Our obsession with tools leads us to design amazing tools based on stunning technologies, but very often we could do a better job at conceptually figuring out how a tool should work, we could spend more time thinking in terms of use cases versus technologies and develop tools further, instead of being satisfied with the first possible solution to a problem. Here are some of the ways I have been helping hundreds of organizations to develop better tools, by first improving the elements that become part of the use case in which a technology gets applied to a relevant problem:
Start with who . Tools are designed for a human to use them. Period. And this does not only apply to tools that humans apply to a problem directly. This also applies to tools that are designed to create other tools. As long as a human being needs to explain to another human being why he or she needs your tool, this tool is designed for a human being. I often hear from clients that innovation does not really happen in their industry because they are operating in a B2B versus a B2C environment. It does not matter. You are working and selling to human beings, so what you design has to appeal to them. Humans do not buy technologies; they buy tools they can justify and explain. If you help them with that by designing the arguments for the use case for your tool into the tool itself, you exponentially increase the likelihood of your tool being utilized.
Serve purpose first . Do not lose track of why you are designing it in the first place. If your purpose is to help people connect in more meaningful ways with friends, but then keep users on your platform by distracting them with games, news and videos of puppies, you are working against your purpose despite fulfilling a different goal. Some platforms make you addicted to their social feed, but it does not help you to connect in more meaningful ways with other humans. The bigger a company gets, the more they are in danger of losing focus as to why they exist. Ultimately, they start abusing their power over users until a big backlash hits them, or when another platform starts serving the original purpose in a better, more functional, or less addictive way.

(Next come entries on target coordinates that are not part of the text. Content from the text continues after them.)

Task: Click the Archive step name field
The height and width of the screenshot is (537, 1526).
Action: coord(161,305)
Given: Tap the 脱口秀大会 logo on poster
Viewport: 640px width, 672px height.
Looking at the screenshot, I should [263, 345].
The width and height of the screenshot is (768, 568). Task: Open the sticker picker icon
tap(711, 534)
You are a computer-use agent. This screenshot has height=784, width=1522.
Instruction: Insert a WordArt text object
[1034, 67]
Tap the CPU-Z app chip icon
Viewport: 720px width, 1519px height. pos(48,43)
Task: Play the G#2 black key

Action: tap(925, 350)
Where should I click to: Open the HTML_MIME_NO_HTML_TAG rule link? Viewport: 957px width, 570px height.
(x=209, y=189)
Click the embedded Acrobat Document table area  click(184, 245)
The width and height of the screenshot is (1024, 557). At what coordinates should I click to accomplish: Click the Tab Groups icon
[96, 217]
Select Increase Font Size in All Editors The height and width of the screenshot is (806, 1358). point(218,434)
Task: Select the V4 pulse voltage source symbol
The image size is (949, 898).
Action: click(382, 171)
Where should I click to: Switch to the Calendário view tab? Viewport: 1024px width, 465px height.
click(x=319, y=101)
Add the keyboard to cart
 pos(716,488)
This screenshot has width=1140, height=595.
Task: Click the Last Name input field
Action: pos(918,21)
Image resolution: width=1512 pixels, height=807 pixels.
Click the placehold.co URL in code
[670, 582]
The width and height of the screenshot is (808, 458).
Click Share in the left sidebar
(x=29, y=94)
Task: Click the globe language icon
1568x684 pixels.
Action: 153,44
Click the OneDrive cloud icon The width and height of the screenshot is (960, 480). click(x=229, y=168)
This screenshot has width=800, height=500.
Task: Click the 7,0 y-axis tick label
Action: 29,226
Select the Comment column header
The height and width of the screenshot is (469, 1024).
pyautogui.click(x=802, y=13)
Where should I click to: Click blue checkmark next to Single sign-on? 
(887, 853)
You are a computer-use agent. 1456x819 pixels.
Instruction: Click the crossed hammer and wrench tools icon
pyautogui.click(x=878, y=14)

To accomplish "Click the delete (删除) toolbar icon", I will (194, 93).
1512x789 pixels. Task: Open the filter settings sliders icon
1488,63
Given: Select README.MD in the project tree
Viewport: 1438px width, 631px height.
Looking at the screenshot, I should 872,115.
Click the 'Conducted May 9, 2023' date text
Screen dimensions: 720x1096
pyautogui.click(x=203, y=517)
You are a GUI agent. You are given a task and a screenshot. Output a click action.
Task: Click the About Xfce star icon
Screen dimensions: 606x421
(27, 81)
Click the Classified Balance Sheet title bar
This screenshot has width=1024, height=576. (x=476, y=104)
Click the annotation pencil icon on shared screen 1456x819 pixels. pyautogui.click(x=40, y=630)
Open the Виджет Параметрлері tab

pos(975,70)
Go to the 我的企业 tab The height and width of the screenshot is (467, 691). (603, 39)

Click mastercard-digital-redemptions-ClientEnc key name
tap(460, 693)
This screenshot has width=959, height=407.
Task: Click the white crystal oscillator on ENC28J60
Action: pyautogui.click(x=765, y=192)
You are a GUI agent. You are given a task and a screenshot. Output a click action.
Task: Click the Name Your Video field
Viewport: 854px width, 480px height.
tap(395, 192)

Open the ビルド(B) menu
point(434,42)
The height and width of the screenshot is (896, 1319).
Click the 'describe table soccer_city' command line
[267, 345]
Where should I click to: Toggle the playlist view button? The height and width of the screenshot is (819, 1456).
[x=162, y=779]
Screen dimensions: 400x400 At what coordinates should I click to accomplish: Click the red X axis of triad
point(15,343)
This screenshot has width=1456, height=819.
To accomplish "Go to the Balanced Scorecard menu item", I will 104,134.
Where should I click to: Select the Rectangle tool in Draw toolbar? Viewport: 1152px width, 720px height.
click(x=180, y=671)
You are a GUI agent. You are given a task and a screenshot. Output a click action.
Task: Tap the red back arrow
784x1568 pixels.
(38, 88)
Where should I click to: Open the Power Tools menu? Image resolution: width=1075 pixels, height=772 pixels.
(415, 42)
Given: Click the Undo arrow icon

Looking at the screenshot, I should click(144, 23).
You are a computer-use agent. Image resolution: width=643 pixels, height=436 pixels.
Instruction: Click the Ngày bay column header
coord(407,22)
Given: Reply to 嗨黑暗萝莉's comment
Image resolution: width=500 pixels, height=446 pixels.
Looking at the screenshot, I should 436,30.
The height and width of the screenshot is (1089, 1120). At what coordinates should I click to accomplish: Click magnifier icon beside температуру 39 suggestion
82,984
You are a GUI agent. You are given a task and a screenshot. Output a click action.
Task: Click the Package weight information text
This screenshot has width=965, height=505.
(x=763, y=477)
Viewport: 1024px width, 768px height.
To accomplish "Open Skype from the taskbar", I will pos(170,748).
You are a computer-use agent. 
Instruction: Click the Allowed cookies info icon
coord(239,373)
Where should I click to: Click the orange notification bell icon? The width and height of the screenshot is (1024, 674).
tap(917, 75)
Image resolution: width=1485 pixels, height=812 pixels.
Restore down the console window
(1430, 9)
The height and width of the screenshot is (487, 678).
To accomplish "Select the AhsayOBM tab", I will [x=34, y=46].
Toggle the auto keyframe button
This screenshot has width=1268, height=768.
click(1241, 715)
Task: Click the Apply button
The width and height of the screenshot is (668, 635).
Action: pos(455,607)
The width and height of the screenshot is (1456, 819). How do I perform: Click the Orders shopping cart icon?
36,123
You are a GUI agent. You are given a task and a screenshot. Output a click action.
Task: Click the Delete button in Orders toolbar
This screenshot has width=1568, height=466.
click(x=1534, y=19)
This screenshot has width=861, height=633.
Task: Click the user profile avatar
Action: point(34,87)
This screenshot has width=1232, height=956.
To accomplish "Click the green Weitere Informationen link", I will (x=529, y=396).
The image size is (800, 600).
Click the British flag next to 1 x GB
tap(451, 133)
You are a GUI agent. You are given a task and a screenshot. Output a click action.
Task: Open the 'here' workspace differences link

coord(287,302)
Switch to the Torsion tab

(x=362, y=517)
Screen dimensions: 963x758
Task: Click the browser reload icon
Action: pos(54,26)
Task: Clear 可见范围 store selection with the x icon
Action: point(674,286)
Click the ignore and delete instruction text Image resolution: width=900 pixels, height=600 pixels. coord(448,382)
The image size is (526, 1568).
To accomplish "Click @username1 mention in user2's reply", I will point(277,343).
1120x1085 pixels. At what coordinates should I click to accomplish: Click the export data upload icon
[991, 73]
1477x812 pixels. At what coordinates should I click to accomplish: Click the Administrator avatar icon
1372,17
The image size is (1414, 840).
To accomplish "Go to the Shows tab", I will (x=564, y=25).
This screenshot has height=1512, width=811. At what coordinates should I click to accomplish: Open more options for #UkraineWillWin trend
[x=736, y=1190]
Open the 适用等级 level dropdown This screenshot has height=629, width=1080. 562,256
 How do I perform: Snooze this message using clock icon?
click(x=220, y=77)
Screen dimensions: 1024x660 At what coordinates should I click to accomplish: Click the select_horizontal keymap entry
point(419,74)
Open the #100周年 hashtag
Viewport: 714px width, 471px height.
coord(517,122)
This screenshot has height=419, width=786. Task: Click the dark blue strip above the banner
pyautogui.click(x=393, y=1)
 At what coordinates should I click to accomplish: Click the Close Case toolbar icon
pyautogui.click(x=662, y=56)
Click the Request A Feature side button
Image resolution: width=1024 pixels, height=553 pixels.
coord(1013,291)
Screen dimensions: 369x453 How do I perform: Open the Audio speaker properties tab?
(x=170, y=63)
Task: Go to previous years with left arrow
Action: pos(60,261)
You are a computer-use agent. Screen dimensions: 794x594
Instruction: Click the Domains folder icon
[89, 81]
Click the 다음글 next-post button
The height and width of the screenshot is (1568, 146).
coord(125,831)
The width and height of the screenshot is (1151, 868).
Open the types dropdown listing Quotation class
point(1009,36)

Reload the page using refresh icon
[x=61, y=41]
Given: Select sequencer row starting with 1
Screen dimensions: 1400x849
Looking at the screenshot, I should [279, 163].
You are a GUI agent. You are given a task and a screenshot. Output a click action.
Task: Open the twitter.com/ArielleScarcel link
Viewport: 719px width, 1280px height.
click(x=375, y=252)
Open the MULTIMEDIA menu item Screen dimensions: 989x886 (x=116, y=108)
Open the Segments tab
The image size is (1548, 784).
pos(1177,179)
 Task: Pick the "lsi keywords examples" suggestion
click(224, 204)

Follow the user . When you notice that your users start using your tool for a different, sometimes unintended, use case, stay true to your purpose but don’t try to change your users. Your tool did not solve the problem you had in mind, but instead your tool helped solve another problem. Whatever your user thinks is the most useful case for your tool is automatically the most useful case. Resist the urge to explain to your users to change the way they use your tool. Stanford’s Andrew Ng explains in his lectures the difference between a retailer that opens an online store and an Internet retail company by pointing out that the latter uses all possible ways it can to follow the user. Rigorous A/B testing on the platform ensures that it constantly follows whatever users want to do. If their habits or short-term needs change so does the platform. Offline retailers who go online usually do not go through this same process, because they are used to a much slower adaptation process since they are used to dealing with physical environments that are much harder to change. Think of a major retail store with two locations and an A/B test of the entrance door. Even if location A of the two retail locations generates more revenue, you do not know if this is because of the difference in the design of the entrance or something else, unless every other factor between the two locations is exactly the same (which is impossible). The online retailer can theoretically test several entrance pages on thousands of users individually, take the best ones, turn them into variations of the most successful entrance, test them all out, and within days have a statistically significant decision about which entrance generates more revenue. Due to the experimental environment and massive data capabilities online, the Internet retailer will simply know more accurately and precisely what to offer to follow the user wherever they go.